__Exercise brief__
Set down every entry once more, character for character.

[Opening Material provided section]

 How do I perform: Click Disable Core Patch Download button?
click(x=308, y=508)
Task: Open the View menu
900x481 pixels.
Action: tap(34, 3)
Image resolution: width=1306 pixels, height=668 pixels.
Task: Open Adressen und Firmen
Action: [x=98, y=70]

[Closing Material provided section]

__Output of the exercise__
 How do I perform: Click Disable Core Patch Download button?
click(x=308, y=508)
Task: Open the View menu
900x481 pixels.
Action: tap(34, 3)
Image resolution: width=1306 pixels, height=668 pixels.
Task: Open Adressen und Firmen
Action: [x=98, y=70]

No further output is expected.